= Supplied records =
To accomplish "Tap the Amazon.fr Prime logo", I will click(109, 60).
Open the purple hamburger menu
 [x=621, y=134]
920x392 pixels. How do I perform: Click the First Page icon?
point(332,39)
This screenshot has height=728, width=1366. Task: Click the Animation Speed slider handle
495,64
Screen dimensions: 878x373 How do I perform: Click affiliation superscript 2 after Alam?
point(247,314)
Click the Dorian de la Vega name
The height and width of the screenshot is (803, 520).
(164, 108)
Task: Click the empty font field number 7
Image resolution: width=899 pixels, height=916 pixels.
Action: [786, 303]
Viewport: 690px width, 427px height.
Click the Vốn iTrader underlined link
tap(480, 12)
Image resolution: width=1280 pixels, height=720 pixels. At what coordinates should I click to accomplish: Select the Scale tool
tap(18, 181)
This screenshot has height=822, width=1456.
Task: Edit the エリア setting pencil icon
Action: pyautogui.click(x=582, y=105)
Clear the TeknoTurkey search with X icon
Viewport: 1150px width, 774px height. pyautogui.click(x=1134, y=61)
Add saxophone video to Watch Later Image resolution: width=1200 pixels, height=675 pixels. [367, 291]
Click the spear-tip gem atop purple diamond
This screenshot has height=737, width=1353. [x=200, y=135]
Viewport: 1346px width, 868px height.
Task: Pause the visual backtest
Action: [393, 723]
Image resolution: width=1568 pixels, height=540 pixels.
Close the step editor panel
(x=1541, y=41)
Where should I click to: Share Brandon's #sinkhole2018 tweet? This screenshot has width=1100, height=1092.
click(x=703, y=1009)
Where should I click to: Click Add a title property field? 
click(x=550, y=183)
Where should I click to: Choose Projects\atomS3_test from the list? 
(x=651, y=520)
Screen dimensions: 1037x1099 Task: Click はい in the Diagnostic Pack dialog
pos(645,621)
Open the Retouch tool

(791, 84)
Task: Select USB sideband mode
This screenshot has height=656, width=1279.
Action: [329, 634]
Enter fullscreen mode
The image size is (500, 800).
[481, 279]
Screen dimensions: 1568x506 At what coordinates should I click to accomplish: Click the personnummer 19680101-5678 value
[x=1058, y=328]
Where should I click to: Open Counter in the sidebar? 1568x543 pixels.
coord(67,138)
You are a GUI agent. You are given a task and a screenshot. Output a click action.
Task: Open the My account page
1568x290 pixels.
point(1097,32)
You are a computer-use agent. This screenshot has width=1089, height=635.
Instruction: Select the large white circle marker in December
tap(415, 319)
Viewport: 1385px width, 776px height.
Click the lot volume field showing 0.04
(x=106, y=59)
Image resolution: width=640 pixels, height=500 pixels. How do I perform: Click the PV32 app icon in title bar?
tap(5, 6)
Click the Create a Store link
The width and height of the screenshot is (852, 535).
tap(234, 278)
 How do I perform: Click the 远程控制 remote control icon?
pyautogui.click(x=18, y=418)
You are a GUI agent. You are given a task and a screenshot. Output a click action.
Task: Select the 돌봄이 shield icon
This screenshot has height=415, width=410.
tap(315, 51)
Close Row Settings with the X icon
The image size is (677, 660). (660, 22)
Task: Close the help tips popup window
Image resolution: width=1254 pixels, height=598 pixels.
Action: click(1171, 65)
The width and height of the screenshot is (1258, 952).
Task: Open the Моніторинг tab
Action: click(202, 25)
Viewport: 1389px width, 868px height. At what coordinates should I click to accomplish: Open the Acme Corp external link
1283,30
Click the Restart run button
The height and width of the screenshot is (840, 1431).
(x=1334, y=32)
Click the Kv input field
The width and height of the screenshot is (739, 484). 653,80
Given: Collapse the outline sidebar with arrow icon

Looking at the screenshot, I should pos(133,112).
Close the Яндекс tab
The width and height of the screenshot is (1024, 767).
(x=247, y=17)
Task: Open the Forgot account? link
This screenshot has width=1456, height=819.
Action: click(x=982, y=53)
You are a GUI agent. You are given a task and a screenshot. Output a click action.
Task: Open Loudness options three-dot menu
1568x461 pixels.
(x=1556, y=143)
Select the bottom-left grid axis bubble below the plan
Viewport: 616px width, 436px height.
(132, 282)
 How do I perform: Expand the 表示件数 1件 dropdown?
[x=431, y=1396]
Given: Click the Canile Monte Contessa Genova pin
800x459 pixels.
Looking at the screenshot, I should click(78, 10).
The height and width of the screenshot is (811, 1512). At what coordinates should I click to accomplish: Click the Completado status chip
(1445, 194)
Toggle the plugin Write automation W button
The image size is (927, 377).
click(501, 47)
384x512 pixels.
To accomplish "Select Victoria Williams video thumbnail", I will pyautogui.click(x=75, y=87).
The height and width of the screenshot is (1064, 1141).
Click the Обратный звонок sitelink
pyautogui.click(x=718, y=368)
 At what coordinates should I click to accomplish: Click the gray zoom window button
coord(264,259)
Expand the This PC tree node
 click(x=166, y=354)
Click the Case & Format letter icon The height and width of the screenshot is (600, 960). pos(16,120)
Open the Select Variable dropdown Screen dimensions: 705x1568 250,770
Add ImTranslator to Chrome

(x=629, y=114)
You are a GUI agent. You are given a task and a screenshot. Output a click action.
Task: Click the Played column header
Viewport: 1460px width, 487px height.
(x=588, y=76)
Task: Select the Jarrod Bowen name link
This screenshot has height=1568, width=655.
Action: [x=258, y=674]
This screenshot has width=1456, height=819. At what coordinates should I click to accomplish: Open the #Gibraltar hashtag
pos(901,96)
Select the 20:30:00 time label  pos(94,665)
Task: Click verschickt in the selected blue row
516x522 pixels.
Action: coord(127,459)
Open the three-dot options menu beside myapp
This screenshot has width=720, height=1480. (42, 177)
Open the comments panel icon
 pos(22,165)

= What you need to do =
Copy each line above that contains the word "options", treating uppercase and lowercase as different.

= Solved exercise =
Task: Open Loudness options three-dot menu
Open the three-dot options menu beside myapp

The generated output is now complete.